There would appear nothing to stop Ms Swann from entering the fray now that the Competition Commission has provisionally cleared Waterstone's, this despite the fact that Ottakar's acquisition by WH Smith would almost certainly lead to an even greater dumbing down of the range than a Waterstone's takeover.

In any case, Ms Swann could find herself in the interesting position of both demerging and acquiring at the same time. That's quite a challenge given the turnaround yet to be performed in the core retail business. The 5 per cent uplift in the share price yesterday none the less suggests there might be City support for such a strategy.

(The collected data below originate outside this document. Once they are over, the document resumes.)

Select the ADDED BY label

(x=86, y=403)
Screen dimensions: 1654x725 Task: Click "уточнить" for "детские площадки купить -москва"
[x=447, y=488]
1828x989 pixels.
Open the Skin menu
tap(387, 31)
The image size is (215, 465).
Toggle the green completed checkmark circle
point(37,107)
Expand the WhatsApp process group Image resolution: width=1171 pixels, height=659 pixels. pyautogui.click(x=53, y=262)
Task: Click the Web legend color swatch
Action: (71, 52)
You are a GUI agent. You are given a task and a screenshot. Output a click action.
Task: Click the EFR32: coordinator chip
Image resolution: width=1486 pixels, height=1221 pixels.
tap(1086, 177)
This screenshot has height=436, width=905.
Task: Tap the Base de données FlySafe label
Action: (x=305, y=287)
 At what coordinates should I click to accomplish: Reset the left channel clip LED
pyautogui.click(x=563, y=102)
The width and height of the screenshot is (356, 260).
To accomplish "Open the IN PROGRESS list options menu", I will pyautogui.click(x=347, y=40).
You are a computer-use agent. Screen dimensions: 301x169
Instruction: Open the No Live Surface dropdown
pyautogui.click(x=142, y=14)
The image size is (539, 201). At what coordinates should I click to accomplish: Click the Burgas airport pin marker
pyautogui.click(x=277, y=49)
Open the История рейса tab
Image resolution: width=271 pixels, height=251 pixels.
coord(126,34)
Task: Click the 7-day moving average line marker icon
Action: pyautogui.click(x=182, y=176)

Final closure for Bank on the BCCI débâcle

It is hard to imagine a more damning catalogue of criticism than that heaped yesterday by Mr Justice Tomlinson on the liquidators of BCCI and their legal team. Their case against the Bank of England was described as "a farce" which bore little relation to the one the Lords had seen fit to bring to trial, while their counsel, Gordon Pollock QC, was accused of inappropriate and distracting behaviour and of "sustained rudeness" not in the normal traditions of the Bar.

The Bank could not have hoped for a more unambiguous judgment on this utterly misconceived legal case, believed to have been the longest and most costly ever to have graced the commercial courts. The liquidators, Deloitte, unconditionally discontinued their action last November, but unwilling to let the matter rest, the Bank of England demanded the full vindication of a written judgment. Yesterday's tirade brings final closure on an action that should never have been brought in the first place and will long serve as a warning to others of the dangers of vexatious litigation.

The Bank could always reasonably be accused of negligence in its supervision of BCCI, which fraudulently collapsed in the early 1990s leaving depositors out of pocket to the tune of billions of pounds.

Unfortunately for the liquidators, the law required them to prove misfeasance, or that the Bank deliberately and dishonestly set out to disadvantage depositors. There was never any evidence of this and indeed it is hard to imagine why a government authority charged with protecting the interests of depositors would conceivably want to do such a thing.

Yet the liquidators proceeded, apparently confident in the belief that the Bank would find it less painful to pay up and settle out of court than have its dirty laundry washed in public. Other targets of the liquidators' legal actions have succeeded in just this purpose, so it is easy to see why they thought it might be possible to repeat the trick with the Bank.

However, the thinking contained a fatal flaw, which was obvious to everyone other than the liquidators themselves. The Bank was not being tried for negligence, but misfeasance, an offense no central bank could even tangentially admit to if it was ever to show its face in the capital markets again. An out of court settlement was therefore impossible. Once the legal juggernaut had started to roll, it proved extraordinarily difficult to stop.

Deloitte has done well on behalf of BCCI creditors, who have already received more than 80 per cent of their money back. But for their misjudgment in bringing this case, it might have been even more.